Risk-Based Limits and Pharmaceutical Cleaning
Q. We are moving from LD50 data to ADE (PDE) limits based on HBELs. This is allowing us to eliminate disposables for low-risk products. How do I know which can be manually cleaned and which needs to be in a washer? Can manual cleaning be validated?
A. Many pharma and biotech companies have been moving to Health-Based Exposure Limits (HBELs) meaning Acceptable Daily Exposure (ADE) or Permitted Daily Exposure (PDE) limits as detergent residue limits.
From a pure efficacy perspective, manual cleaning is often better than automated cleaning. High-foaming detergents (better emulsification) may be used and mechanical energy can be applied (scrubbing, soaking, sonication and/or elbow grease of course).

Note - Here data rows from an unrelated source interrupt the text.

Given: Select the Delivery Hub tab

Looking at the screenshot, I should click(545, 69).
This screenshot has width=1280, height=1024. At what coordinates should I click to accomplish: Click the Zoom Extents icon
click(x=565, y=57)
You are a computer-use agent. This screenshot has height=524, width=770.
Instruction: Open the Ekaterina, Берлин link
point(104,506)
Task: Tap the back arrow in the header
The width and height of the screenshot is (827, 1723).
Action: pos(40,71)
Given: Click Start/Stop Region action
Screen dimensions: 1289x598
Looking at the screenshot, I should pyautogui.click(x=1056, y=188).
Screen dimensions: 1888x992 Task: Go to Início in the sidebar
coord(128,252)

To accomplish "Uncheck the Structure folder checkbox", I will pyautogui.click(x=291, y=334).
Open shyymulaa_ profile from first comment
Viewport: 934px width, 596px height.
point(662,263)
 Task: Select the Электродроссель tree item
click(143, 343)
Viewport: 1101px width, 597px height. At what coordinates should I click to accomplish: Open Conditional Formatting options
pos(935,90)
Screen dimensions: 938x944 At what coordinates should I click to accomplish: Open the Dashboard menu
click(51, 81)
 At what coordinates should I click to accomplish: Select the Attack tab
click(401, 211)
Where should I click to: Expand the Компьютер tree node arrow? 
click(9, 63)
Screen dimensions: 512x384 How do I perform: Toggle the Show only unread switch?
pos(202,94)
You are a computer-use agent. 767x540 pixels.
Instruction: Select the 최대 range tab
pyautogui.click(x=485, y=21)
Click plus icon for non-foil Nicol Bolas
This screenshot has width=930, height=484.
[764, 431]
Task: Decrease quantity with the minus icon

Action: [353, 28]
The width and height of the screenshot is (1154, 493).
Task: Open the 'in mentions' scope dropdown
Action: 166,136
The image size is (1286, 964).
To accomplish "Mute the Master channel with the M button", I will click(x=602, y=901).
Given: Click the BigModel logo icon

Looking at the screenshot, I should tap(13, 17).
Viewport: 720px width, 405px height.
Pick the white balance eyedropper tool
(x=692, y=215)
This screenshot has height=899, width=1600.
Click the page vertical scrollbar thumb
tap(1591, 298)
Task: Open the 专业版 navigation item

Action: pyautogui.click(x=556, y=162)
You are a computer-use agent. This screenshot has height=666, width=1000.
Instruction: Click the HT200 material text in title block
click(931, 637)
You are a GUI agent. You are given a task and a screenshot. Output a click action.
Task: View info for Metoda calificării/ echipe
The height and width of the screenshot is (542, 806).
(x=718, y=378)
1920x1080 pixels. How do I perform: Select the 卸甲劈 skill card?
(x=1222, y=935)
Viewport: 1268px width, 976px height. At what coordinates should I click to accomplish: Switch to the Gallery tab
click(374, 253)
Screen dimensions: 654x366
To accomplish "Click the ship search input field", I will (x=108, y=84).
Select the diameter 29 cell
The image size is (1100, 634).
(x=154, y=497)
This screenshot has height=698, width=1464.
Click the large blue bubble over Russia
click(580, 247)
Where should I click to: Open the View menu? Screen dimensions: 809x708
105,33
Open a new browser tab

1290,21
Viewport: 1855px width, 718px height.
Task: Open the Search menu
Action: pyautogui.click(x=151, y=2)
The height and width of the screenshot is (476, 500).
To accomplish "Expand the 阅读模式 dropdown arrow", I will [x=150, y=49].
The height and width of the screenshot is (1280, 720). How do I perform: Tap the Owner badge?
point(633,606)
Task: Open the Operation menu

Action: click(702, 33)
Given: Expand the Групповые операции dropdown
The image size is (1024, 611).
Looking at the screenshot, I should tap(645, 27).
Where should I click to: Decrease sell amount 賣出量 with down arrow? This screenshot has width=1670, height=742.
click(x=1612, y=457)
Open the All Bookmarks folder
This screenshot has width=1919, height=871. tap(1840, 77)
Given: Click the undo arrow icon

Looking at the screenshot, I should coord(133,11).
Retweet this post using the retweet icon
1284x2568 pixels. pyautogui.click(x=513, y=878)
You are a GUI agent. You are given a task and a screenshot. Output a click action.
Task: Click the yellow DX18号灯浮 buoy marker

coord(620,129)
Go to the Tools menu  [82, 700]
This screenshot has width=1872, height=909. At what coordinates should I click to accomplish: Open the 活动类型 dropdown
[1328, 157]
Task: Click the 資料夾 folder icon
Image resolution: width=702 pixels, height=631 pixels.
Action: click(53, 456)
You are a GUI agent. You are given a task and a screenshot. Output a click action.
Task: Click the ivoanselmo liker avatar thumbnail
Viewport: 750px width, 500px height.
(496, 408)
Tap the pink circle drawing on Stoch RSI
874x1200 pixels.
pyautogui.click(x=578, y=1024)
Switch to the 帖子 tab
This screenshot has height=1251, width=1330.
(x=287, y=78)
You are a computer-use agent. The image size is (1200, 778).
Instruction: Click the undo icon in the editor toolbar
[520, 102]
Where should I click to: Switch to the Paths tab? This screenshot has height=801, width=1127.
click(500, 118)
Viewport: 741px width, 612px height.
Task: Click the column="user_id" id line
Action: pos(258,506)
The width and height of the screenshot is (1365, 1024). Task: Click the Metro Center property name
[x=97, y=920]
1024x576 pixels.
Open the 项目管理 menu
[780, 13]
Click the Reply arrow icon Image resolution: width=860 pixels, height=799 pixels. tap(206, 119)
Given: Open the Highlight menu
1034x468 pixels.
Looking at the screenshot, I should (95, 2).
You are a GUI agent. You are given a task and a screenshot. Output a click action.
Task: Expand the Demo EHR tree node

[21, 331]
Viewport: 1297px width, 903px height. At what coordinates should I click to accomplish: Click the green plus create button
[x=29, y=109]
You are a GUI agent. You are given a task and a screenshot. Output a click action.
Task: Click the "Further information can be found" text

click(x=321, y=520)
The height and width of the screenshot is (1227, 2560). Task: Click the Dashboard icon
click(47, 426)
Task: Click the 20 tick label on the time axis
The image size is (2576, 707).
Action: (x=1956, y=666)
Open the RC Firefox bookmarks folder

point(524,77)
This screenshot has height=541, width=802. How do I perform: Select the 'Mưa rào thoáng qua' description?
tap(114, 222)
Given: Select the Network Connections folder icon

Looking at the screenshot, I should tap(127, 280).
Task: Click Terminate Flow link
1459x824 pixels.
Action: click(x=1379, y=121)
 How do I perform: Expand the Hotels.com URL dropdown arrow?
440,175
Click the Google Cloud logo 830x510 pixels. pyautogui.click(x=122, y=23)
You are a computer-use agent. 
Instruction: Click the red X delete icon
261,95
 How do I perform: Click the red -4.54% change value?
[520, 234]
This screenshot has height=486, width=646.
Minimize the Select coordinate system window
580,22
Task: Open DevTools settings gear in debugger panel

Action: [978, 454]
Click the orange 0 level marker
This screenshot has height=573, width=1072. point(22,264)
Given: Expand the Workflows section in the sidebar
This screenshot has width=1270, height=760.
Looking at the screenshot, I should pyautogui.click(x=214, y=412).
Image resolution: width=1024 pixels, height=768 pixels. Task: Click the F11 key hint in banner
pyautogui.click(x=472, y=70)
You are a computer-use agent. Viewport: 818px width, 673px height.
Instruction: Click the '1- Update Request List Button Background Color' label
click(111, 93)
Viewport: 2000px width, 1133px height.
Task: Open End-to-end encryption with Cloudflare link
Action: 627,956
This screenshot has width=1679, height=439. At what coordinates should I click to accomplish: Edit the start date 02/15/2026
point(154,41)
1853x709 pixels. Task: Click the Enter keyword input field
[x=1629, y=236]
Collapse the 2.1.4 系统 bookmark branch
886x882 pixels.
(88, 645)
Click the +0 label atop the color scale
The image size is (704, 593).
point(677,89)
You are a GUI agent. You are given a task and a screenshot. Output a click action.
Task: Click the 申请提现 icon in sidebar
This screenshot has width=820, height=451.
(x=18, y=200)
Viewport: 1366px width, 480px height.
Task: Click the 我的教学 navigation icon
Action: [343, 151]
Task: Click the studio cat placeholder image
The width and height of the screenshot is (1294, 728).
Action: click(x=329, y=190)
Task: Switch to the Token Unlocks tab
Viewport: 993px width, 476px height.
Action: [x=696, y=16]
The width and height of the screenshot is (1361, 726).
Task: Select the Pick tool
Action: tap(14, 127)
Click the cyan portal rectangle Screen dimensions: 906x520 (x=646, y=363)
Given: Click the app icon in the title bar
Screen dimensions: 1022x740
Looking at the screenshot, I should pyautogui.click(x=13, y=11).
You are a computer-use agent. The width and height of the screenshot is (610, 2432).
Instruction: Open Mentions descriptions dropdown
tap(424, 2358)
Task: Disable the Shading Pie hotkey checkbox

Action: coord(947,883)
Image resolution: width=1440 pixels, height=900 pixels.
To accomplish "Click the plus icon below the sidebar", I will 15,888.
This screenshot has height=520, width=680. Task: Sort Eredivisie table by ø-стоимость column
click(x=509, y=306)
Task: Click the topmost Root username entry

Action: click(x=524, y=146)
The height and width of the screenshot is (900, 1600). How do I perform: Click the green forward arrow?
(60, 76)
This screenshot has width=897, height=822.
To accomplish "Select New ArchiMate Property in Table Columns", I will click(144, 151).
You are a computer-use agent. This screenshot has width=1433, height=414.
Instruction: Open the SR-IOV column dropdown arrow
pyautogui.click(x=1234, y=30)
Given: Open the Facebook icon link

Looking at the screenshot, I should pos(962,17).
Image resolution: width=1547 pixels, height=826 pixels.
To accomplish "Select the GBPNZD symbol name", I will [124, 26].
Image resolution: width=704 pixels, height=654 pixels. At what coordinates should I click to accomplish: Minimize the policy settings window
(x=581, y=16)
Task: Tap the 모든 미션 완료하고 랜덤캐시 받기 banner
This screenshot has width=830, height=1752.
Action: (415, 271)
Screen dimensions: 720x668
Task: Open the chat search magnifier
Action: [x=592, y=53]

However, not all equipment can be done this way efficiently. Where CIP or other automated means is in play, the cleaning is done via chemistry. This is why many low-foaming detergents are more extreme in pH when compared to manual, higher foaming detergents. The idea is that more extreme pH leads to rapid hydrolysis to compensate, in part, for the less effective emulsifying capability of the low foaming surfactants. Other than the obvious (ex. a huge tank being cleaned via CIP), knowing when to use manual vs. automated methods in new applications comes down to the residues and parts involved, as well as manufacturer preferences.
With defined procedures, both manual and automated cleaning methods of reusable equipment, tanks, and lines are in validated drug manufacturing process around the globe. When something can be cleaned manually, it can be very beneficial to do this. Cleaning batch records have been used to facilitate and validate manual cleaning. Keep in mind, we consider ultrasonic cleaning to be manual (because higher foaming detergents can be employed) in addition to “traditional” manual processes like scrubbing and soaking.